In a previous post, I identified broken plot and broken characters as reasons that I feel stories often fail. Last time I talked about plot, so today, I’ll talk about broken characters.
By broken characters, I mean characters that are not internally consistent. That doesn’t mean that all stories should focus on character. Read Characters & Viewpoints by Orson Scott Card for more about his famous MICE quotient.
You can have characters that do not grow or change, and do not even have a big role. However, they can still be broken, and they can still ruin a story.
By internally consistent I mean, given the situation that a character is in, and their background, they should act in a plausible way. It doesn’t mean they have to be rational, but it does mean their actions flow logically from who they are and what happens to them. For instance, if an armed police officer witnesses a crime, they will call it in, or try to stop it. Of course, the officer can cower in fear, but then you’ll have to give an explanation for this at some point in the story. Characters can be completely irrational, but you have to establish them as such.
Often, this is not done, and the character acts a certain way to move the plot in a certain direction. A prime example of complete failure of character is Star Wars Episode III. I’ve already written how much I despise this movie, probably because I loved the original Star Wars four to six so much.
Episode three is filled with inconsistent character actions, but Yoda and Obi Wan Kenobi stand out in my mind. Spoiler warning, I am going to ruin some of the movie for you, if you haven’t seen it yet in the past decade.
So, the movie shows the rise of the Sith emperor Palpatine, and the fall of the Jedi knights. At about two thirds of the movie, Yoda and Obi Wan return to the ransacked Jedi temple and learn that Palpatine is a Sith who has taken over the Galactic Republic and killed all the Jedi with his new apprentice, Darth Vader. Their initial reaction? Let’s split up and try to take down the two most powerful evil beings in the galaxy separately… yeah, smart plan. So, Yoda gets his ass handed to him, and decides to flee with his tail between his legs. Obi Wan actually beats Darth Vader, but alas, decides that he loves his fallen apprentice too much to kill him, and prefers to let him die a slow agonizing death. To top it off, the two Jedi decide to throw in the towel and let the galaxy rot…
If you disregard the later Star Wars episodes for a second, you can see that this makes absolutely no sense. Jedi are completely dedicated to protect the galaxy from the Sith and the Dark Side, and then they decide to just give up? Of course, this had to happen to allow for the pre-existing later movies, but that’s no excuse.
It is possible to pull something like this off, but the story should have spent a lot of effort in destroying these character’s beliefs. If the Jedi were outlawed throughout the galaxy, and effort was taken to show Obi Wan and Yoda spat out and hunted down by the entire galactic populace, then maybe, it could have worked. But the way it was handled, the characters were completely implausible, and came across as weak cowards.

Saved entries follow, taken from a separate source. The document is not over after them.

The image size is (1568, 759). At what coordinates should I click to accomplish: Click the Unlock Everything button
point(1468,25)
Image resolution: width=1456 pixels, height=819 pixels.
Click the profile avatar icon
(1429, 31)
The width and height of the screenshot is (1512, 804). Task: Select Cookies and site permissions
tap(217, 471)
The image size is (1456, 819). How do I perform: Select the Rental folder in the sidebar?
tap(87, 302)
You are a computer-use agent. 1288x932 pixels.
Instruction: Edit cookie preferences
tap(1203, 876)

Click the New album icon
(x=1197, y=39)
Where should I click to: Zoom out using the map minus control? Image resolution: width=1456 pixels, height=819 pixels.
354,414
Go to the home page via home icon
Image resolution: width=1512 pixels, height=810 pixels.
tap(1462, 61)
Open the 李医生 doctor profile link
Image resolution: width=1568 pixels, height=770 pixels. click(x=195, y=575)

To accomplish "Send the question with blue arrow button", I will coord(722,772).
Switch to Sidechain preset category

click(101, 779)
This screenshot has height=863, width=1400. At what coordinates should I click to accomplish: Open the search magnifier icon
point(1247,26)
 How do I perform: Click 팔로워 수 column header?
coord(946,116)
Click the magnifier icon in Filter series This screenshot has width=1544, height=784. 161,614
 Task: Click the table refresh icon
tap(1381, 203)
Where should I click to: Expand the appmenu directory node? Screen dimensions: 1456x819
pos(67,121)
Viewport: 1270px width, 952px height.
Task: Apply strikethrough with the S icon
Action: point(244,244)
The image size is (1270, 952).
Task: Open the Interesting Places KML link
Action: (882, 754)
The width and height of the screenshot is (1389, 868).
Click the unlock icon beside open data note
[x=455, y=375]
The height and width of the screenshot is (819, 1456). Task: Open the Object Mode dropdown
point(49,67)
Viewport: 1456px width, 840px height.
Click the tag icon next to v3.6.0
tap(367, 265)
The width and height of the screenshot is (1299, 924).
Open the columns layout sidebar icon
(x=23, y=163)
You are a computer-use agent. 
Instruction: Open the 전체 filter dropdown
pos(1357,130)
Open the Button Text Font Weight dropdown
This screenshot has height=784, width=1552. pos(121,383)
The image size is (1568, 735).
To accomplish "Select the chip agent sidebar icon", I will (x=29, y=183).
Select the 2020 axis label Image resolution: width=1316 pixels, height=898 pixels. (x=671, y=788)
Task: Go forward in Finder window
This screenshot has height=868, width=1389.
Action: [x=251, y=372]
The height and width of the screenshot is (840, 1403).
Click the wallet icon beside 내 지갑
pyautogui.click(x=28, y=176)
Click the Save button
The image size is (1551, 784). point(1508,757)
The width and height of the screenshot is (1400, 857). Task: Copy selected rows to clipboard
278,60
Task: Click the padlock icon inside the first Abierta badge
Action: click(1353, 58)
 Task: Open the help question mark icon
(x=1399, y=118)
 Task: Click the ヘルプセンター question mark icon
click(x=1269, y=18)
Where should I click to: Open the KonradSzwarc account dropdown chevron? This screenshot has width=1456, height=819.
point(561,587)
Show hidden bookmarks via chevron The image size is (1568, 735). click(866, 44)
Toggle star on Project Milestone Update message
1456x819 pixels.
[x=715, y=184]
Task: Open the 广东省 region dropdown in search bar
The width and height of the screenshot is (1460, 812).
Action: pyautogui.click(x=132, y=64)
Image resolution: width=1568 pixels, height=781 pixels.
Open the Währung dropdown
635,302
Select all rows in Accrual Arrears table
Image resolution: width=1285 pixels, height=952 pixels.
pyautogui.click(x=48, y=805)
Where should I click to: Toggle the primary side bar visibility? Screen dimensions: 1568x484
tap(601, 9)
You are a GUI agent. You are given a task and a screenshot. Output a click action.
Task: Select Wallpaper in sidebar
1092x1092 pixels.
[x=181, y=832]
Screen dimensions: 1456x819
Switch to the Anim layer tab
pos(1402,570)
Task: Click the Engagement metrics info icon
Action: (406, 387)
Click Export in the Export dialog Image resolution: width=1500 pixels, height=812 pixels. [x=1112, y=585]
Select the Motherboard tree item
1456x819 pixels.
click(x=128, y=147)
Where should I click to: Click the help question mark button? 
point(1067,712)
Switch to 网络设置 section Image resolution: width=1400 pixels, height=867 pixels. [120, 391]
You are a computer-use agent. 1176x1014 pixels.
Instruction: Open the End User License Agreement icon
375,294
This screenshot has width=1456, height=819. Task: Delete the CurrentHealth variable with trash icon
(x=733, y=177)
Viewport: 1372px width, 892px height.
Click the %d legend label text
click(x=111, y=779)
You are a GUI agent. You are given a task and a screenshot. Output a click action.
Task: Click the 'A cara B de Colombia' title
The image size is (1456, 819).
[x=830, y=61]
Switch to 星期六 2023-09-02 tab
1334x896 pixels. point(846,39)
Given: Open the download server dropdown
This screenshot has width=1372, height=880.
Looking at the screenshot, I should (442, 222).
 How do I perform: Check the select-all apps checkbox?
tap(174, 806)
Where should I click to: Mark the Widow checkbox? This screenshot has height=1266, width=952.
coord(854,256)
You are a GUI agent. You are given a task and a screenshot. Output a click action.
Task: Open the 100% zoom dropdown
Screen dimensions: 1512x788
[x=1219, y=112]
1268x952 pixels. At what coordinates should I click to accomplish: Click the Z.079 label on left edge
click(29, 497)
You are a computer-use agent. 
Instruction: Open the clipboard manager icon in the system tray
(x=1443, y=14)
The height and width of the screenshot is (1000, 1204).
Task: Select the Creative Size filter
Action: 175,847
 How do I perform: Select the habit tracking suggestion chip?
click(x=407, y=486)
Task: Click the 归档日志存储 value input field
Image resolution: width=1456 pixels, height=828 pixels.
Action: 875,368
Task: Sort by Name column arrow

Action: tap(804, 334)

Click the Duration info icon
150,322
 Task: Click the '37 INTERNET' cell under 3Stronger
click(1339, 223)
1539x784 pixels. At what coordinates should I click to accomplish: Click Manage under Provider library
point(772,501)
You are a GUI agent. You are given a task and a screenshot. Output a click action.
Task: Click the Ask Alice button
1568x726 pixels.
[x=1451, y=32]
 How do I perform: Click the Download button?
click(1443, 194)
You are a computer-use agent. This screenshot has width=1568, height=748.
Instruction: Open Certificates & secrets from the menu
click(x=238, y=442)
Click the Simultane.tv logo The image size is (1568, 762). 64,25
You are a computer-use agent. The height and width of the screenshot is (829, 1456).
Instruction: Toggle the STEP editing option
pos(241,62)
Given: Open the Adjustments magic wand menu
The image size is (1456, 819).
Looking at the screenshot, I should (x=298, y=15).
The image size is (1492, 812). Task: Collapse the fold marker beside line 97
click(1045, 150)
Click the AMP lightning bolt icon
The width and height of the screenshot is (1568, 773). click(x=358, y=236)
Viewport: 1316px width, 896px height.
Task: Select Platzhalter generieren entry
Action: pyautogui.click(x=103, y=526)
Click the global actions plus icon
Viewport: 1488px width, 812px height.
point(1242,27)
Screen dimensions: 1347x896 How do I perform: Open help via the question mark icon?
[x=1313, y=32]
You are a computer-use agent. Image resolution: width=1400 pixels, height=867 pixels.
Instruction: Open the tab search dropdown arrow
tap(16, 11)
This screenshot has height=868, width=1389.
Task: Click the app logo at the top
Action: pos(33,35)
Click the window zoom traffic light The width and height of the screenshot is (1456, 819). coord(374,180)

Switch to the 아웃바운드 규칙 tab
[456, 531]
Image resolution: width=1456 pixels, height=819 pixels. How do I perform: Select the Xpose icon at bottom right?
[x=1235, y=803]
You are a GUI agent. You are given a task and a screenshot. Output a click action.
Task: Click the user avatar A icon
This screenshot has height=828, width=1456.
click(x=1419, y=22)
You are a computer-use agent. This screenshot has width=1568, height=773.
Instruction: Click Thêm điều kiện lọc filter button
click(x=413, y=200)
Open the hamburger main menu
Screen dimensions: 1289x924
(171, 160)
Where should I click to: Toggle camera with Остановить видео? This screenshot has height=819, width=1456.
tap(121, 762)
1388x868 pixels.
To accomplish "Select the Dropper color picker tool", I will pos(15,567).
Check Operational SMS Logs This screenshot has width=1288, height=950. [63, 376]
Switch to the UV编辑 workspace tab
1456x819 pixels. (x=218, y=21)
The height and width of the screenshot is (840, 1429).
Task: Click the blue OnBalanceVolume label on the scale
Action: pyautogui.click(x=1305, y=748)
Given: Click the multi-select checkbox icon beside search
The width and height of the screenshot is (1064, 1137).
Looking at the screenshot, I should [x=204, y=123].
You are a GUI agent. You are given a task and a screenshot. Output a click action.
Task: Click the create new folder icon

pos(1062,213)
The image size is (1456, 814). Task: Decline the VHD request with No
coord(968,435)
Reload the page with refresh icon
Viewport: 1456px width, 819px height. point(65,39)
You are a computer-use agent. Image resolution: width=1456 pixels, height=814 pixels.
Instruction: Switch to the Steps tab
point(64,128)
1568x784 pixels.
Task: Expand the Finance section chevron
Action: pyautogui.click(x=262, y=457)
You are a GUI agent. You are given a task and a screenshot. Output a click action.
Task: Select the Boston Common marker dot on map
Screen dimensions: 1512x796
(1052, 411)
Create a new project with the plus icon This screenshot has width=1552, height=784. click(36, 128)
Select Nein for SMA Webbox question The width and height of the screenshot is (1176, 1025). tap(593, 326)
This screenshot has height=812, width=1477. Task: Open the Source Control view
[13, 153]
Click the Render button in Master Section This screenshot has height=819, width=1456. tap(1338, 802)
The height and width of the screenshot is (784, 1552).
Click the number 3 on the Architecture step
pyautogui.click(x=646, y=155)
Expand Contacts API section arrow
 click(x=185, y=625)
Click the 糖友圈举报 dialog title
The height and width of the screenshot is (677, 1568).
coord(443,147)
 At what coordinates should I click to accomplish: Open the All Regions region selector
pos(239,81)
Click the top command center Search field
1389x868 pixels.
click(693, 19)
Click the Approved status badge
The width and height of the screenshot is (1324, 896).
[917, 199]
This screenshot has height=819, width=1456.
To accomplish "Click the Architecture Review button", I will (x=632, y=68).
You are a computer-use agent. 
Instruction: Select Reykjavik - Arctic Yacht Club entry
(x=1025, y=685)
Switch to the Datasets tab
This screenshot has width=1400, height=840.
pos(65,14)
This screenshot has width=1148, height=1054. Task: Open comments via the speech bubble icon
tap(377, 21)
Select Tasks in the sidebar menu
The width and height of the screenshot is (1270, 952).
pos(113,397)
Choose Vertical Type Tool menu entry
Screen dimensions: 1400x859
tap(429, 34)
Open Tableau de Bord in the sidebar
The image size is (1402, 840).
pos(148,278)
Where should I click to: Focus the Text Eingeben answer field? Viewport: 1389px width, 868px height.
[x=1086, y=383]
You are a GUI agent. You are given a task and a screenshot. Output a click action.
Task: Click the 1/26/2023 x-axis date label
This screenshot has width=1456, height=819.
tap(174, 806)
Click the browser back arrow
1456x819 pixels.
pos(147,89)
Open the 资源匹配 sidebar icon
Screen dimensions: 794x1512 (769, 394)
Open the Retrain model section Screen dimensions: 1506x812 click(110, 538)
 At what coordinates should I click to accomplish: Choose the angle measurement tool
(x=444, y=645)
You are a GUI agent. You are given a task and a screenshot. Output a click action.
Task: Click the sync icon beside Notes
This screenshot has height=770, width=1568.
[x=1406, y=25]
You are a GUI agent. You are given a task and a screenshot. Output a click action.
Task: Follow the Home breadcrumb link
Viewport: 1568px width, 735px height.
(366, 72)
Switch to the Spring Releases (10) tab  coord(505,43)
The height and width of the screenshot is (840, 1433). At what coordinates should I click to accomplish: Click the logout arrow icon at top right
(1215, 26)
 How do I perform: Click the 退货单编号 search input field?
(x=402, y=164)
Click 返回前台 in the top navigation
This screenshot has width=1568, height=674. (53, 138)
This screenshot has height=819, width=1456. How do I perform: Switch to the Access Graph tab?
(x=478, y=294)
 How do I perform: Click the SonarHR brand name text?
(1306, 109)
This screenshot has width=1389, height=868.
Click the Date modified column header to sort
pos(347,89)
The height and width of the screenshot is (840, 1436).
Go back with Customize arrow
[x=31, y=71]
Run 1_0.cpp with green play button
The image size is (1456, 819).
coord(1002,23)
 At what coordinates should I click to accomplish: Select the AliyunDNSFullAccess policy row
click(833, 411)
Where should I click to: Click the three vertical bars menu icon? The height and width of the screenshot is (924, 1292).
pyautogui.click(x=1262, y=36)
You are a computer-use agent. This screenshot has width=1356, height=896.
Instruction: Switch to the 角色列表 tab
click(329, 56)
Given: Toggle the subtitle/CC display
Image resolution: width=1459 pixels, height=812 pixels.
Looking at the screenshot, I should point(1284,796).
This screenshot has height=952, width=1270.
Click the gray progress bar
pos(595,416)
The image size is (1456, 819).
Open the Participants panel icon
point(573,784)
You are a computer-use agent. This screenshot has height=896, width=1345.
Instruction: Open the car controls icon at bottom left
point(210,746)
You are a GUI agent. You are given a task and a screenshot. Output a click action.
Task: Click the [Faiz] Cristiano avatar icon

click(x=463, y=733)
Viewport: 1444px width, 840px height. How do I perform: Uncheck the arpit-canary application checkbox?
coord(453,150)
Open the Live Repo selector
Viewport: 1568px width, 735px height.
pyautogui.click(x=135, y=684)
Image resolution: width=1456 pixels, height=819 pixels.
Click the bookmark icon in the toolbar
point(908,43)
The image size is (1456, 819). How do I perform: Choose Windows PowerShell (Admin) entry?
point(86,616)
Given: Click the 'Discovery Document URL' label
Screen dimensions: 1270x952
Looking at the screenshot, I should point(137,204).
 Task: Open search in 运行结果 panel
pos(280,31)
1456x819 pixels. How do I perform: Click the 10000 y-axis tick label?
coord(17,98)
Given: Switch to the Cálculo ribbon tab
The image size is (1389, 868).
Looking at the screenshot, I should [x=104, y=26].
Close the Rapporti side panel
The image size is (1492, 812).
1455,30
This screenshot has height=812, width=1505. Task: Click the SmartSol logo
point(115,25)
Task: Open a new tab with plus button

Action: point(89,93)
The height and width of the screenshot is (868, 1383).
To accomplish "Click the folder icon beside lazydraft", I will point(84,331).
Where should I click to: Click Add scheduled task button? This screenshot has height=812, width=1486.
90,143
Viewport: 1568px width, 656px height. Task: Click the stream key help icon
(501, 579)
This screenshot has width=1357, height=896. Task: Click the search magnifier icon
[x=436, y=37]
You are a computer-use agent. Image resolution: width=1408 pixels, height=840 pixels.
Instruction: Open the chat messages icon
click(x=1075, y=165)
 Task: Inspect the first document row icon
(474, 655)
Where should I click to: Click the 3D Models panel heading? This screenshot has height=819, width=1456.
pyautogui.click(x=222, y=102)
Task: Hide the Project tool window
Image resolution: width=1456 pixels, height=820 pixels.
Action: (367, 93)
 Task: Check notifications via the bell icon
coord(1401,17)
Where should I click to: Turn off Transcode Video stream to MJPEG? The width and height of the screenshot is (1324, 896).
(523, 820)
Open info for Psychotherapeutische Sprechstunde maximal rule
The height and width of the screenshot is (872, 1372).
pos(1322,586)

How to fix broken characters
So, when you look at your story, in each scene, for each decision a character makes, you have to ask yourself: is this logical for this character given the background and information they have at this point?
If not, you have to either rewrite the events, or go back and find a way to make what you want to happen logical for that character.
Yes, you want your story to go a certain way, but if you’re a good writer, you find a plausible way to make it happen, and you don’t turn a character into a walking-talking plot-device.
If you’re lucky, your characters will even rebel by themselves. Many writers complain about this, and it is annoying, but listen to your characters, they know who they are, and will act accordingly.